ABOUT CONNER'S CAUSE
Conner’s Cause for Children began providing direct services to families of very sick children in 1995, one year after the death of a bright little boy named Conner Champ, who was just four years old when his parents, John and Judy, received the devastating diagnosis that their precious boy had brain cancer.
Their year-long journey to find the best care and treatment for their child racked up tens of thousands of dollars in medical bills and lost income which threatened the family’s financial security and added to the impossible emotional burden of caring for a child with terminal cancer.

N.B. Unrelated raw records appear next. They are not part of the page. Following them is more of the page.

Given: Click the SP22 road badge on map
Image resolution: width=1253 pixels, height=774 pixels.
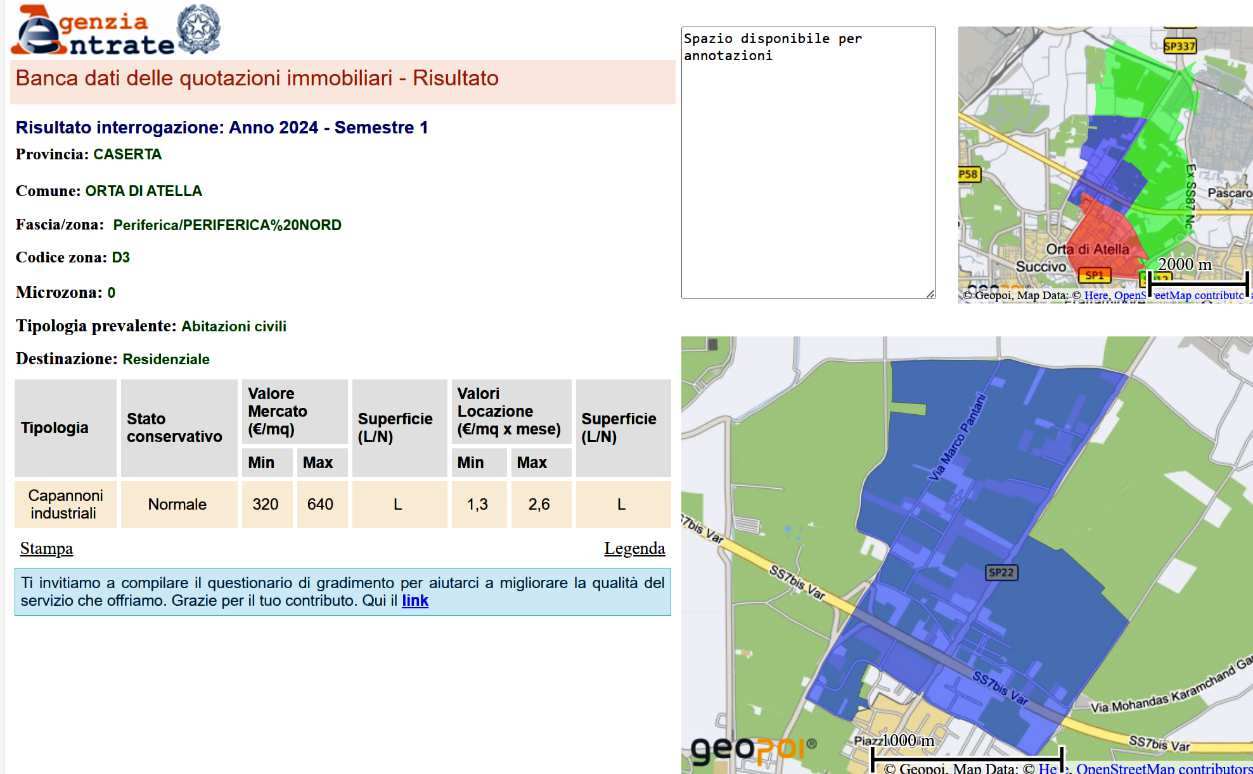Looking at the screenshot, I should (x=1001, y=572).
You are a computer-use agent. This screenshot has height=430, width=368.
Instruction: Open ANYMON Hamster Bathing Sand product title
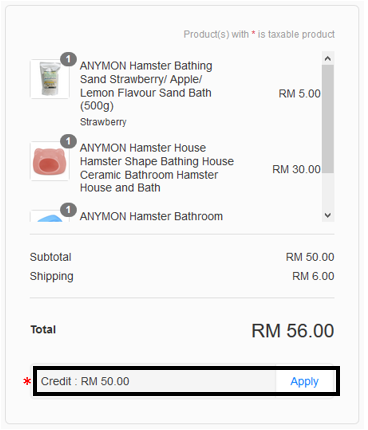(x=146, y=86)
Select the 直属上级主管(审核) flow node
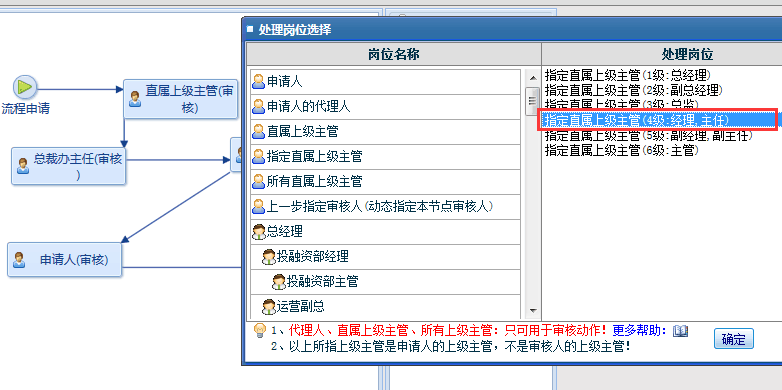The image size is (782, 390). pos(181,99)
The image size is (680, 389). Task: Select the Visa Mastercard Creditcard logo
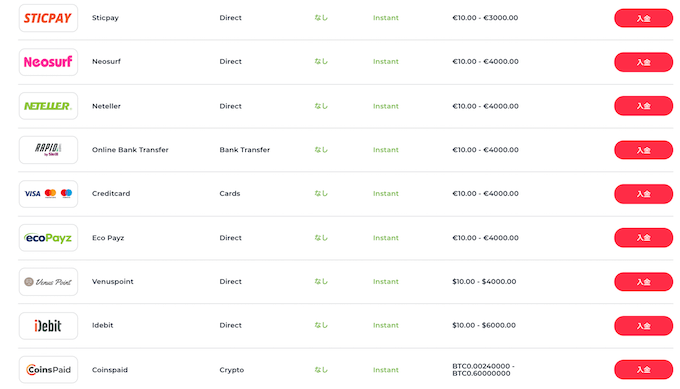coord(48,194)
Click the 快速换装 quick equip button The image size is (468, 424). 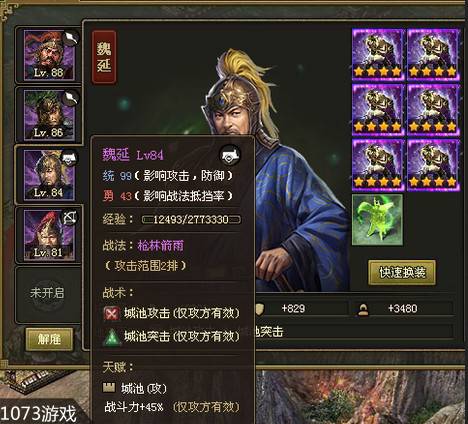(402, 273)
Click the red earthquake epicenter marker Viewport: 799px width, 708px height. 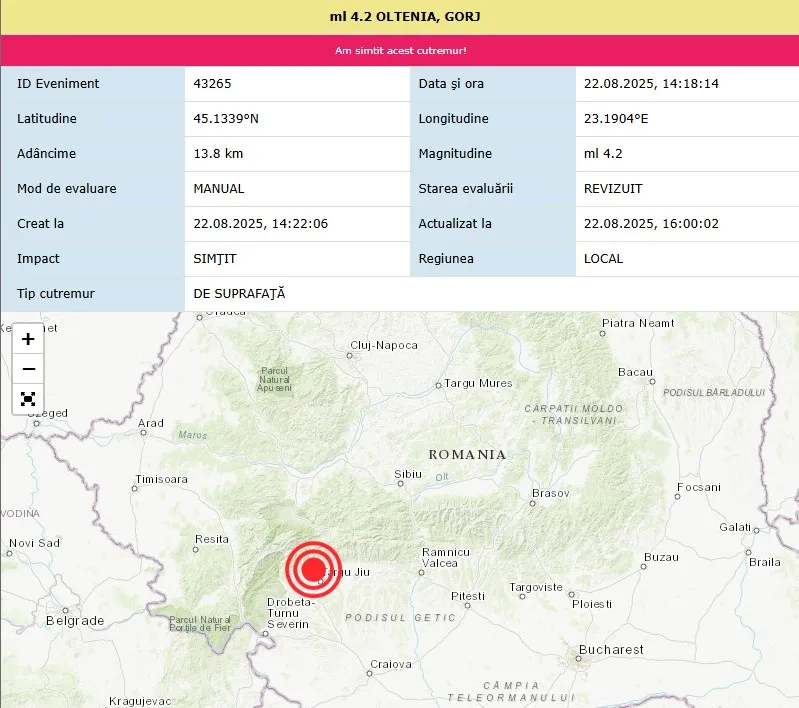[x=313, y=569]
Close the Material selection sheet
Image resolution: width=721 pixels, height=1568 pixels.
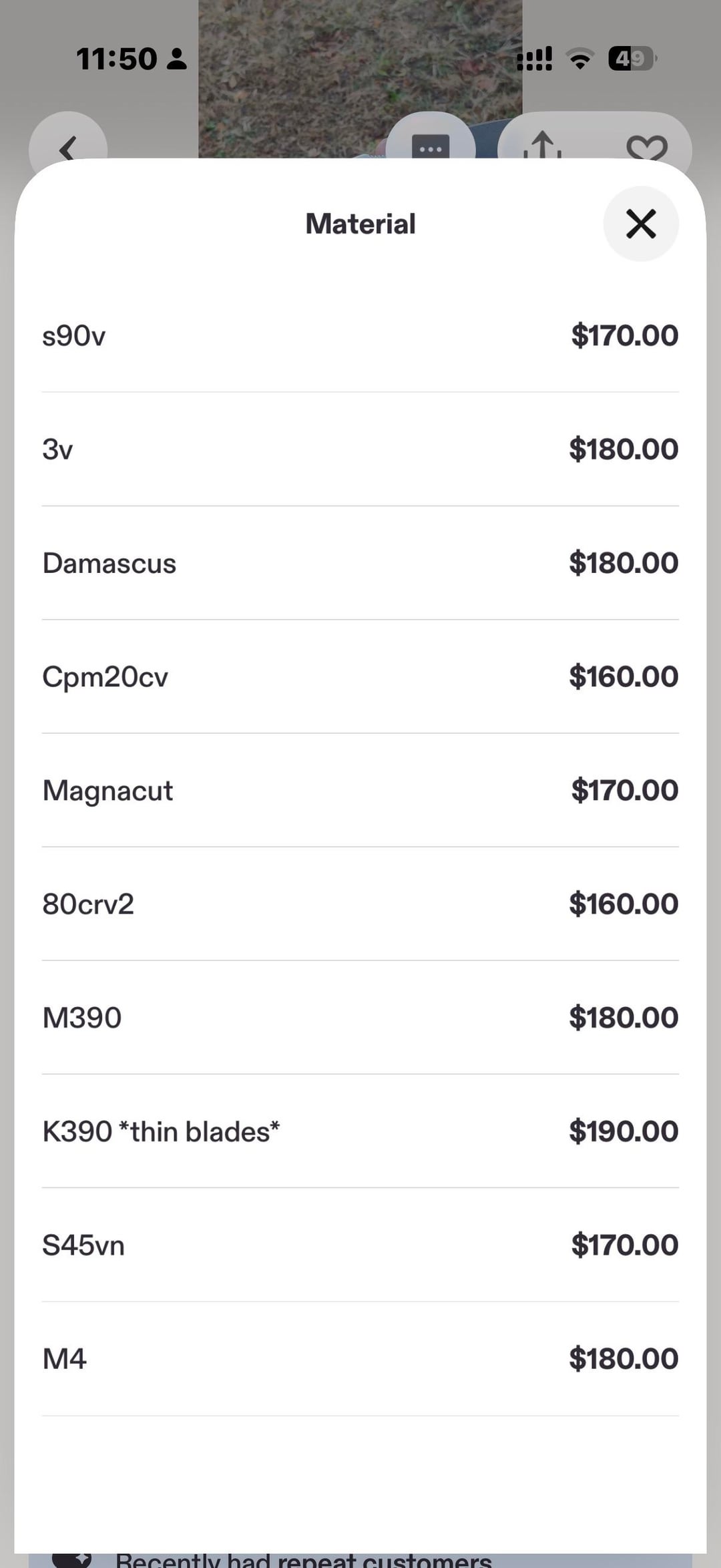pyautogui.click(x=641, y=224)
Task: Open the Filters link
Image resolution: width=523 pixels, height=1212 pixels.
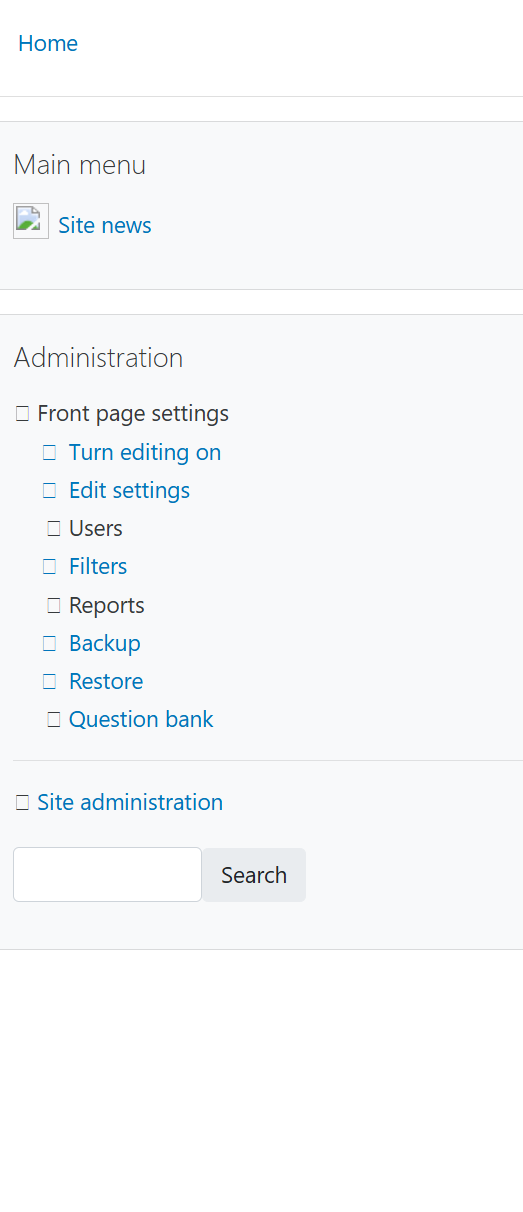Action: (x=98, y=566)
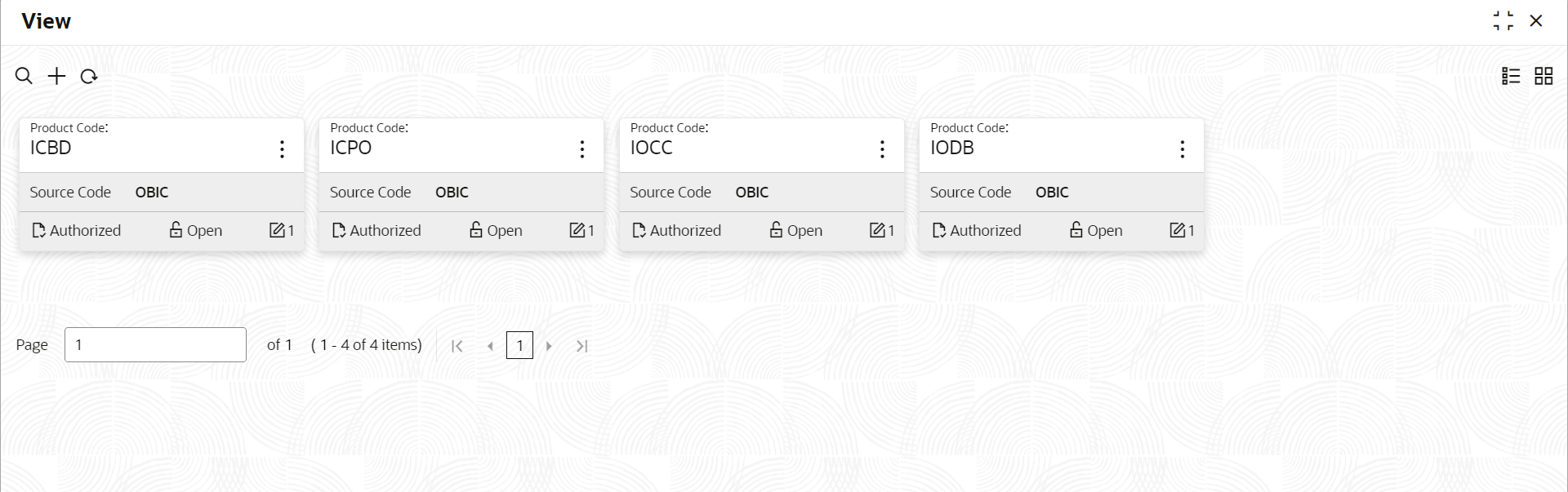This screenshot has width=1568, height=492.
Task: Click the Page number input field
Action: point(155,344)

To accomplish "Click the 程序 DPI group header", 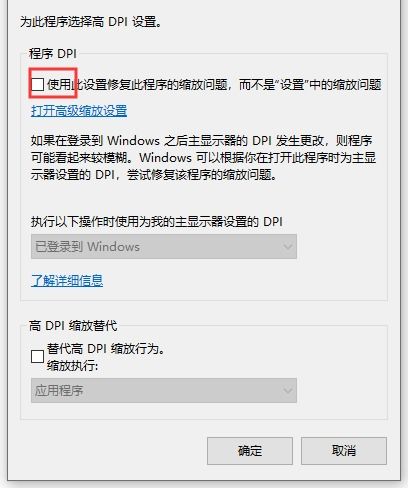I will 53,54.
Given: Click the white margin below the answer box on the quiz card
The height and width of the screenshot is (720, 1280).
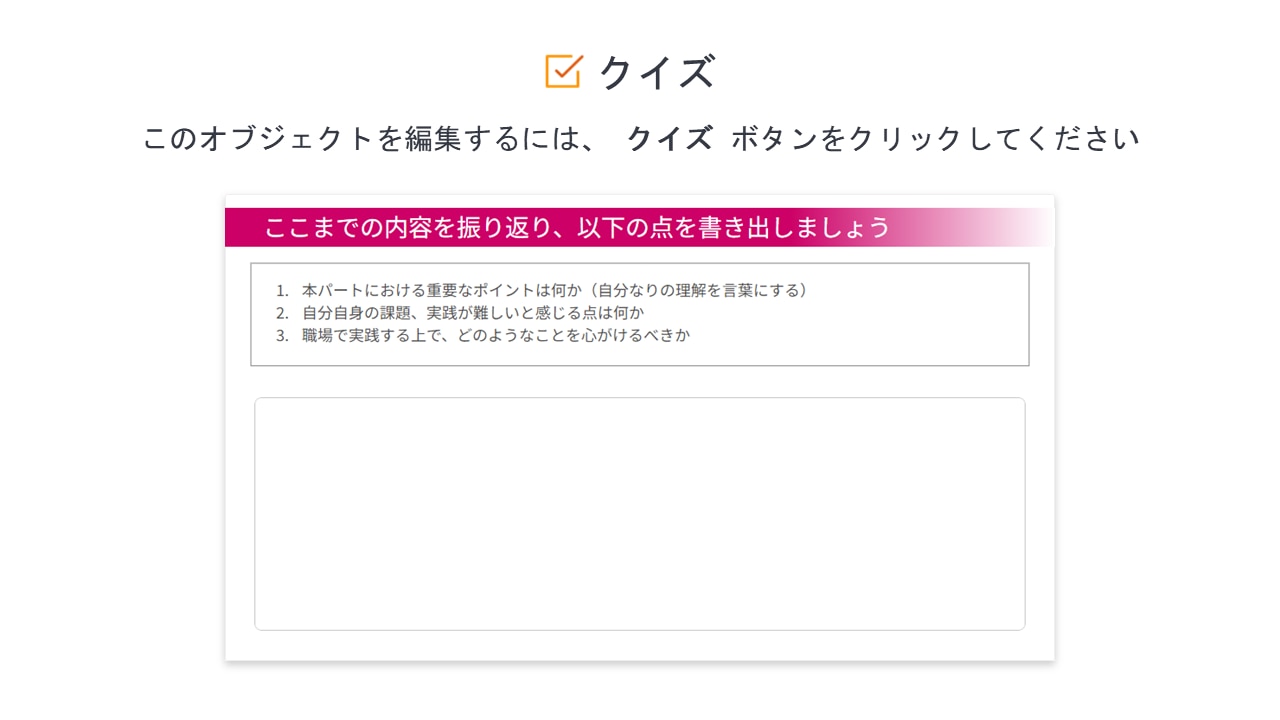Looking at the screenshot, I should pos(640,645).
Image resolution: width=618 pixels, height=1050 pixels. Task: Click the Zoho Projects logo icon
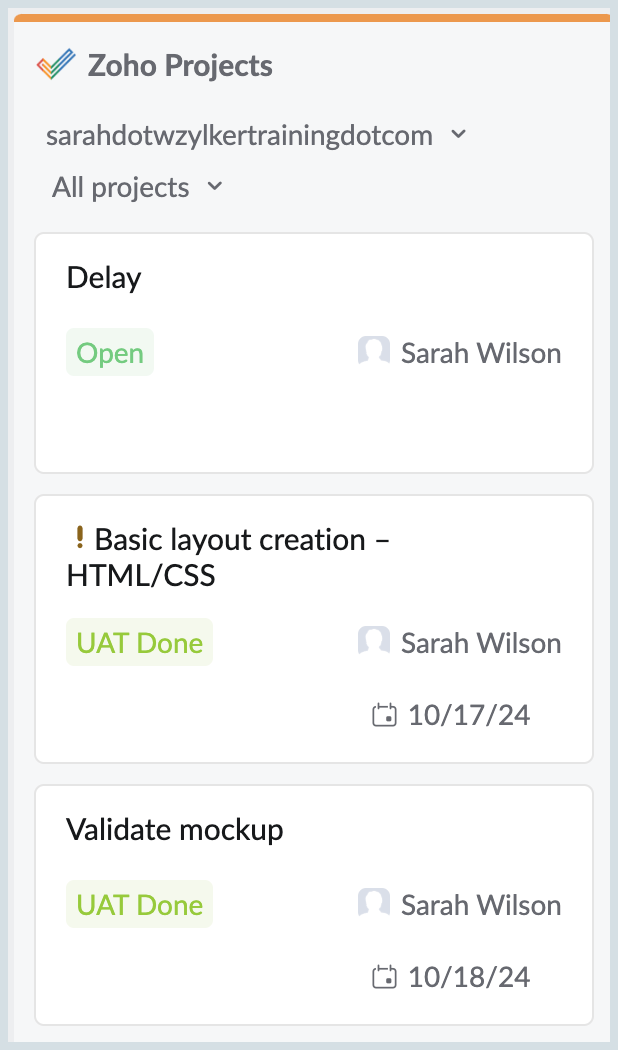(56, 66)
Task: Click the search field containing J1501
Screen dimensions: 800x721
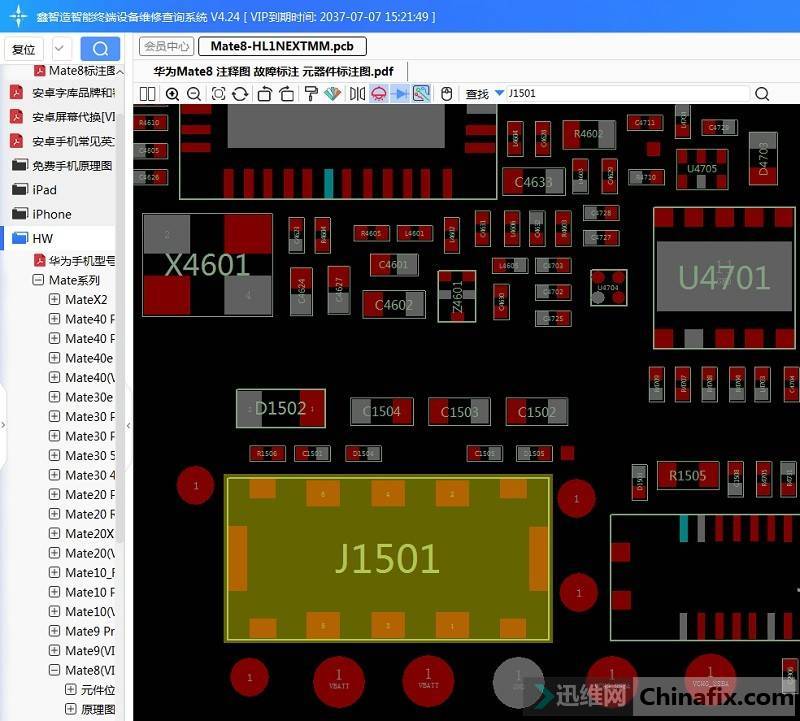Action: click(x=625, y=94)
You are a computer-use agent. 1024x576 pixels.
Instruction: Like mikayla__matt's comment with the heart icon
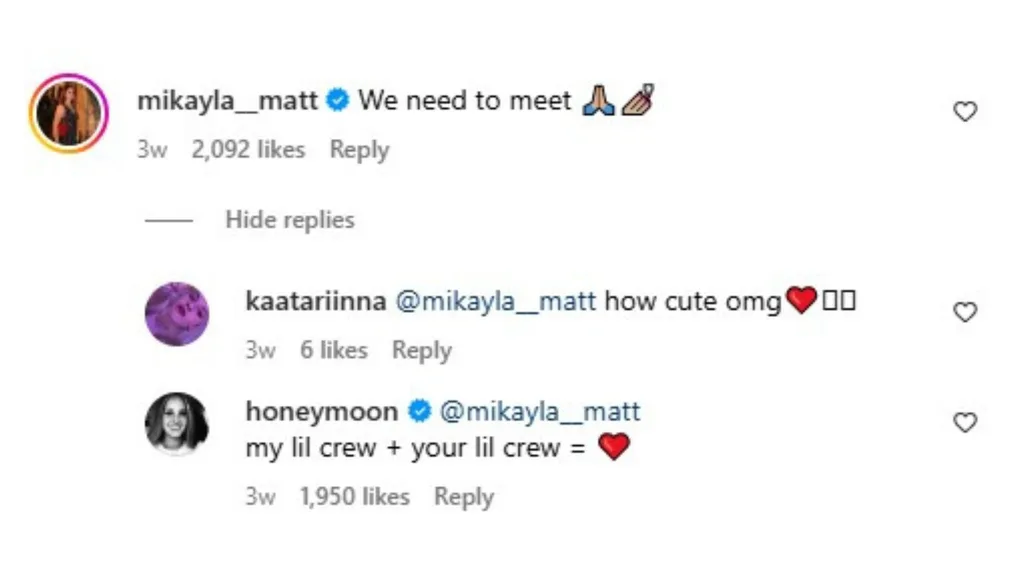965,111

Upon hearing of the family’s plight, families of Conner’s preschool classmates, as well as many of the Champs' friends and neighbors, banded together to hold bake sales and car washes to raise funds for Conner’s family so that his parents could concentrate all their physical and emotional energies on obtaining the best care and treatment for Conner. Conner passed away on July 18, 1994, but his legacy and courage continue to live on in the foundation which bears his name and is charged with this simple mission:
To ease the financial burden for families who have children with life-threatening illnesses or injuries, regardless of specific diagnosis.
Please click on the video above to view early news coverage of Conner's Cause for Children, featuring Judy & John Champ and award-winning journalist, Sandra Maas, currently with KUSI - Channel 9.
Conner Champ's Story
Conner's Cause for Children exists to provide local families with the resources they need to access critical medical services and provide appropriate in-home care for their ailing children.
We are the only area organization providing such aid, regardless of specific diagnosis.
John and Judy Champ, Conner's Parents
To ease the burden for families who have children with life-threatening illnesses or injuries.
Each year, Conner's Cause for Children provides critical financial assistance to over 300 families in San Diego, Imperial, and Riverside Counties struggling to cover the out of pocket costs of caring for a child with a life-threatening illness or injury.